The American response is varied. To the resistance in Angola the US at present sends no aid. To the ``contras'' opposing the Nicaraguan regime, the US sends nonlethal aid. What the US sends to the Afghans fighting a Soviet occupation is not a matter of public record, but it is presumed to be substantial and lethal. To selected Cambodian forces battling Vietnamese occupation, the US has been sending humanitarian aid.

If all this sounds a little confusing, it is. In addition to weighing a variety of factors in each case, there is also the overall relationship between Washington and Moscow to be taken into account. Both sides are groping for an improvement in that relationship. In the light of this, the United States must make careful judgments about when to use diplomacy, when to use aid, when to use military hardware.

A further complication is domestic politics. Those who urge the US to wag the big stick at South Africa and the Philippines are not necessarily in favor of intervention in Nicaragua. Those who think the US is correct in aiding resistance to Soviet occupation of Afghanistan may not agree with aiding resistance to a Marxist regime in Angola. And so on.

Angola presents the Reagan administration with a particularly complex decision. To aid, or not aid, UNITA, the guerrilla organization that battles the Marxist government, is a question that has divided people of goodwill and reason.

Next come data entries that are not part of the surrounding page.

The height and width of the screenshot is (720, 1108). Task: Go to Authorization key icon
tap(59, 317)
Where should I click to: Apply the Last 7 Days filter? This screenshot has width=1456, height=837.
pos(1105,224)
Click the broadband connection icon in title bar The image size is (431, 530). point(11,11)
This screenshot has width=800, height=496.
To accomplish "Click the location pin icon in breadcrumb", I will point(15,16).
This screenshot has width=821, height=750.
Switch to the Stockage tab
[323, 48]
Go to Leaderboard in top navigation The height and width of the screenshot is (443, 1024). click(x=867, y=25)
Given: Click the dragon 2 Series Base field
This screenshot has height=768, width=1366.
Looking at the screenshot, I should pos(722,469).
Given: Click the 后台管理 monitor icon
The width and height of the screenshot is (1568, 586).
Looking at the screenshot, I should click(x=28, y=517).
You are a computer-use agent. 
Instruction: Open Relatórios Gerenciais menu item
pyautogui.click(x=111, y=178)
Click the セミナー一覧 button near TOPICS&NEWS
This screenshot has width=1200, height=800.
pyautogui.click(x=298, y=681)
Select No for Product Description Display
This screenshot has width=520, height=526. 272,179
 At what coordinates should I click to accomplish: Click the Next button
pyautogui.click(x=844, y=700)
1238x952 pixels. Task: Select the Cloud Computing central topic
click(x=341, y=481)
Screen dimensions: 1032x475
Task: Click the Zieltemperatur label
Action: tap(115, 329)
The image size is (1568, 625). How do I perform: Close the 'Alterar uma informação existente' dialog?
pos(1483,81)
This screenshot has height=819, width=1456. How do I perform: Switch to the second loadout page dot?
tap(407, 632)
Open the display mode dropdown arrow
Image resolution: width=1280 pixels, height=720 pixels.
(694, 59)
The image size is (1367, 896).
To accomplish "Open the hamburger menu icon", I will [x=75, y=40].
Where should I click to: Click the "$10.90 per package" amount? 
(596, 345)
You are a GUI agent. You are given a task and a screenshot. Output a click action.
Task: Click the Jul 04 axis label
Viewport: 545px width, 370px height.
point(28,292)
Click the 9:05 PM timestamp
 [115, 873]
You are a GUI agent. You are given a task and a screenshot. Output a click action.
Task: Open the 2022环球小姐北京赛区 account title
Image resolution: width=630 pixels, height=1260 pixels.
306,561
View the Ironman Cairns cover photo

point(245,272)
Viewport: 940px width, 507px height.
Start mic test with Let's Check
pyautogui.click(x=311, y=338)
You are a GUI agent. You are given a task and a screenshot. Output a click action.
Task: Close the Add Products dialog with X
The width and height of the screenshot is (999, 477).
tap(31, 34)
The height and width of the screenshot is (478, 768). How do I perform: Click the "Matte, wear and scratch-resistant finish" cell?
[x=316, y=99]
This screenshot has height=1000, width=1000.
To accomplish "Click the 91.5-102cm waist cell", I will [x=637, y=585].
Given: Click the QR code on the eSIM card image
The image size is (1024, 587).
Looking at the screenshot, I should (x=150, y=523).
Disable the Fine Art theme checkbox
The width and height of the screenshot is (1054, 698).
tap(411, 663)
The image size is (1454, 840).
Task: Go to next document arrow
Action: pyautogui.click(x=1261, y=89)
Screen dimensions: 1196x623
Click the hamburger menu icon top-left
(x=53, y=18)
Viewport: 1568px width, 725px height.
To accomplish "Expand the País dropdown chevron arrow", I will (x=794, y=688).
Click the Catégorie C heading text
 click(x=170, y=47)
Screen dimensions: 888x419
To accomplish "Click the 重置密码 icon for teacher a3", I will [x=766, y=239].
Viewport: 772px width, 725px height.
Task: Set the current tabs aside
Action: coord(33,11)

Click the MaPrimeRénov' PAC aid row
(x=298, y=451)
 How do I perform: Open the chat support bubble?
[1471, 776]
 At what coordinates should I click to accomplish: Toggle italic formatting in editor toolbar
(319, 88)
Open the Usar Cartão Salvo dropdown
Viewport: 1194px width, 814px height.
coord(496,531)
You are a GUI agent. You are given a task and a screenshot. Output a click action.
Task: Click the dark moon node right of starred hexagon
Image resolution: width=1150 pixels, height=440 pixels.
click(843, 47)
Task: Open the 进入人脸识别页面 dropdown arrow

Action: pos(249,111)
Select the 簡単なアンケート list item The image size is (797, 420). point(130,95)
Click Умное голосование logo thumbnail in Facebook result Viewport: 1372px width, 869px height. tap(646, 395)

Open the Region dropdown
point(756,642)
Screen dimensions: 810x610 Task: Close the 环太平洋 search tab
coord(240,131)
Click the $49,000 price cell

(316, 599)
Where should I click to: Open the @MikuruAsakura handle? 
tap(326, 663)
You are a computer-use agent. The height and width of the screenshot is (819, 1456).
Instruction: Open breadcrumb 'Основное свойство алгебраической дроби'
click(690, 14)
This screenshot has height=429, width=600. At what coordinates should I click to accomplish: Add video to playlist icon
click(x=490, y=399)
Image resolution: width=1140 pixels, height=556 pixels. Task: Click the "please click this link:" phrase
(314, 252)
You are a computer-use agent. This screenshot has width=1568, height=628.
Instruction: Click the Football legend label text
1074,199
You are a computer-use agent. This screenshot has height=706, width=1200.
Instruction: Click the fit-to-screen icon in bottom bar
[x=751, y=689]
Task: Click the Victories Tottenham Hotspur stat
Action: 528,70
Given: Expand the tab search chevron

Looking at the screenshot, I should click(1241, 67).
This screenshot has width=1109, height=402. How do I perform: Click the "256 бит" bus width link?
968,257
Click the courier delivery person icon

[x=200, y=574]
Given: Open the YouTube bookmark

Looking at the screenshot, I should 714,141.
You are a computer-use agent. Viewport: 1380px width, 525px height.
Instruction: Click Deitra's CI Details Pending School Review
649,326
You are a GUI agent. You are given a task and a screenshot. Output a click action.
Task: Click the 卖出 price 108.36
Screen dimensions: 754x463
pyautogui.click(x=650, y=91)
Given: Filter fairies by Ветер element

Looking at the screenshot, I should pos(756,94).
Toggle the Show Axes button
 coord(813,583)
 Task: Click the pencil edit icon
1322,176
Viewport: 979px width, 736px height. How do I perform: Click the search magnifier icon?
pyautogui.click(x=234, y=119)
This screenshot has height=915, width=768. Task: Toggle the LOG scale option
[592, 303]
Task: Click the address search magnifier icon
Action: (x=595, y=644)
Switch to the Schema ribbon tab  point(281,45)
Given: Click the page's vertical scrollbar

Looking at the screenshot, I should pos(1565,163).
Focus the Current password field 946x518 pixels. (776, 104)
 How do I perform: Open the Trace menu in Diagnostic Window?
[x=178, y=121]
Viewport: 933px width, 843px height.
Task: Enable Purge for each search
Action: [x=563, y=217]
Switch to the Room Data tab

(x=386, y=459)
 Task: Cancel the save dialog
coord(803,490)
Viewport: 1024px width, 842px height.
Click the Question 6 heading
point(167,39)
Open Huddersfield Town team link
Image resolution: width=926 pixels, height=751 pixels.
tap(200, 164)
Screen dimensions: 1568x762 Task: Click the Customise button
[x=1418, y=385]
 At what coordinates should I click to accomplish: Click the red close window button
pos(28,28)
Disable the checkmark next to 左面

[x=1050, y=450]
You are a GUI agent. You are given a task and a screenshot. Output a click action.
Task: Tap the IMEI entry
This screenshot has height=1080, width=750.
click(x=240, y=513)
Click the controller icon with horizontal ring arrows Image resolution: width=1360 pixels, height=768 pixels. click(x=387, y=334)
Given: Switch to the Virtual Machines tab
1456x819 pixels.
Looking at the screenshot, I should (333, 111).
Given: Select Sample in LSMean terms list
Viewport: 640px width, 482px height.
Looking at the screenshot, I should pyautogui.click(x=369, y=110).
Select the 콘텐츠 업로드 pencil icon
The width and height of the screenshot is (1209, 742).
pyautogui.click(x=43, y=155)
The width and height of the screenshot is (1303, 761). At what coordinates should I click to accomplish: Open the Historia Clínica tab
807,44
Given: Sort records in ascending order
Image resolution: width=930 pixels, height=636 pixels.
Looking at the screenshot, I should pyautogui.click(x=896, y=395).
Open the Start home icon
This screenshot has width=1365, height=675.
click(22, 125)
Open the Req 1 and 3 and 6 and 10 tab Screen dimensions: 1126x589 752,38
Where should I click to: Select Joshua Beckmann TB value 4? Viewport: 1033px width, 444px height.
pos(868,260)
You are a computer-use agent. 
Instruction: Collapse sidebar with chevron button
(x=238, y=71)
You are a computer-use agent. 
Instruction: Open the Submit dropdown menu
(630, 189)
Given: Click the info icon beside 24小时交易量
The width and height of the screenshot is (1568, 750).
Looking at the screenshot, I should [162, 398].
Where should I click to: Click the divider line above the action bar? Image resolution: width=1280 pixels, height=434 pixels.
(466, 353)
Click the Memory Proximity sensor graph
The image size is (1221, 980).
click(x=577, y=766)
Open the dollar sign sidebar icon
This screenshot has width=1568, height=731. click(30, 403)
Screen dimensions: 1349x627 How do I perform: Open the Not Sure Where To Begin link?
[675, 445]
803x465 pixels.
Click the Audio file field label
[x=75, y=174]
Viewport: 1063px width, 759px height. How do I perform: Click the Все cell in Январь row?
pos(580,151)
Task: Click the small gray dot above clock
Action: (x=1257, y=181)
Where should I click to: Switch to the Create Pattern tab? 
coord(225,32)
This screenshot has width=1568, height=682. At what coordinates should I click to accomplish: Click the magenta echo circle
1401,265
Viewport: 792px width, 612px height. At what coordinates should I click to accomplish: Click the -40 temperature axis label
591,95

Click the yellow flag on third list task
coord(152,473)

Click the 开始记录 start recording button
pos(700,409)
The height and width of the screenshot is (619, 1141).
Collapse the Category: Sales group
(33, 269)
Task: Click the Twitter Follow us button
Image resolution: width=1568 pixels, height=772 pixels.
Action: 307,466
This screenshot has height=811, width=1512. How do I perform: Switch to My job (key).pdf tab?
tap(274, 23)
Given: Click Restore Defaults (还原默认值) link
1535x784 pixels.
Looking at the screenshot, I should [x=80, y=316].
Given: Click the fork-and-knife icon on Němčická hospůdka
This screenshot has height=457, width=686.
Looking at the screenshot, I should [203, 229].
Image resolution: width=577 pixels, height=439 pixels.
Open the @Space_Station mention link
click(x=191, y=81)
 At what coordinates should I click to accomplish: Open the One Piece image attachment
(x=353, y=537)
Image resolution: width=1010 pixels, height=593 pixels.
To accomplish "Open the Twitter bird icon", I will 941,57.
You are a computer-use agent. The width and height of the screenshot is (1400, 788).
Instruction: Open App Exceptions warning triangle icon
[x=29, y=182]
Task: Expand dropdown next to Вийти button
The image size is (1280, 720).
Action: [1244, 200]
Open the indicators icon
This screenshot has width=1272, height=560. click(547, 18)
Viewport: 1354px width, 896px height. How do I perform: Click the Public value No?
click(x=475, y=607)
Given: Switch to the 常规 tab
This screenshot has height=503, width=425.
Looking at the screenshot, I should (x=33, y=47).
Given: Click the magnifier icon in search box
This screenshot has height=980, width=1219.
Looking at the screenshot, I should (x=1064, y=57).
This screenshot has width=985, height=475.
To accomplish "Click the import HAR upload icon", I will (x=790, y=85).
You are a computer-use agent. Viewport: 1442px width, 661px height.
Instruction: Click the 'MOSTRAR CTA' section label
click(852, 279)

When Angola won independence from Portugal, it installed a Marxist regime. It invited Cuba to send thousands of troops to Angola. The Soviets dispatched advisers. But this military apparatus has failed to quell UNITA, which controls about 40 percent of the country and is headed by a pro-Western guerrilla leader named Jonas Savimbi.

Once barred from sending aid to Mr. Savimbi, the United States is now legally free to do so, and the debate is on as to whether it should.

Savimbi already gets aid from China, Zaire, Morocco, and some other Arab nations. But a complication is the substantial amount of aid he gets from the racist regime of South Africa.

Critics in the US say this puts Savimbi beyond the pale. Supporters say this does not make him a racist, it simply means he takes aid from where he can get it.

The US has been quietly talking to the Marxist leaders of Angola for some time. They have seemed interested in sending the Cubans home if the US can get the threatening South Africans to withdraw from neighboring Namibia. The South Africans have proved unwilling so far. But, given their internal problems and the drain that Namibia represents on their resources, they might be persuaded to think again.

The argument against overt aid to UNITA is that it might kill any US negotiations with the government in Luanda. Thus there is talk of covert aid.

The answer may be to give the Angolan government a deadline: Let's have movement on a political and diplomatic settlement, including a Cuban departure, within a couple of months, or you'll face the prospect of American aid to UNITA.